→ **Action item**
In the material below, find the line with "The width and" and the line with "Select the Code with Cascade radio item", then output those two lines and every line between them, exactly.

→ **Given records**
═══

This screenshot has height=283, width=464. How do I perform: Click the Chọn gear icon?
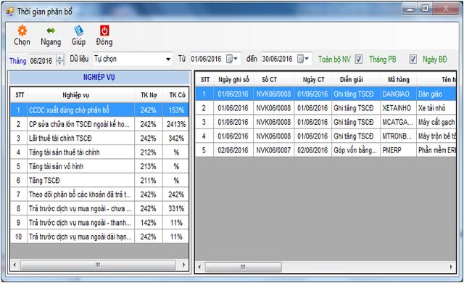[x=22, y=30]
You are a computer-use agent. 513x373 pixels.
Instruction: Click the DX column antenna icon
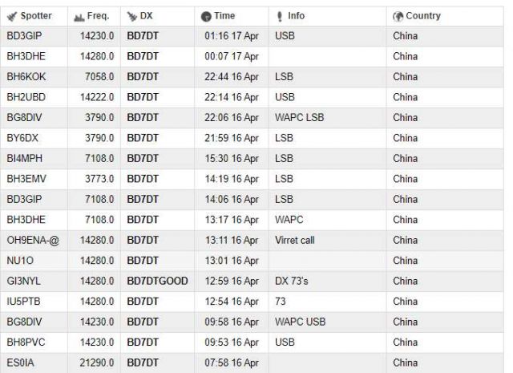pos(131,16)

═══

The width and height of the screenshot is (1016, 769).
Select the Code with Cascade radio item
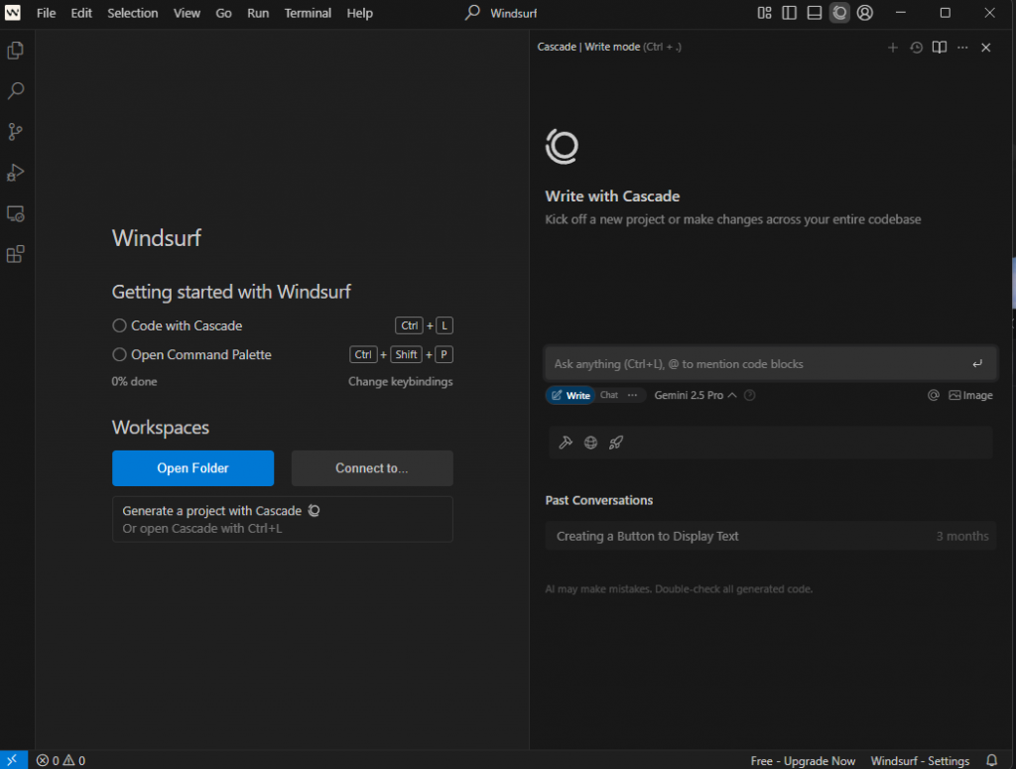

═══

→ **Your solution**
The width and height of the screenshot is (1016, 769).
Select the Code with Cascade radio item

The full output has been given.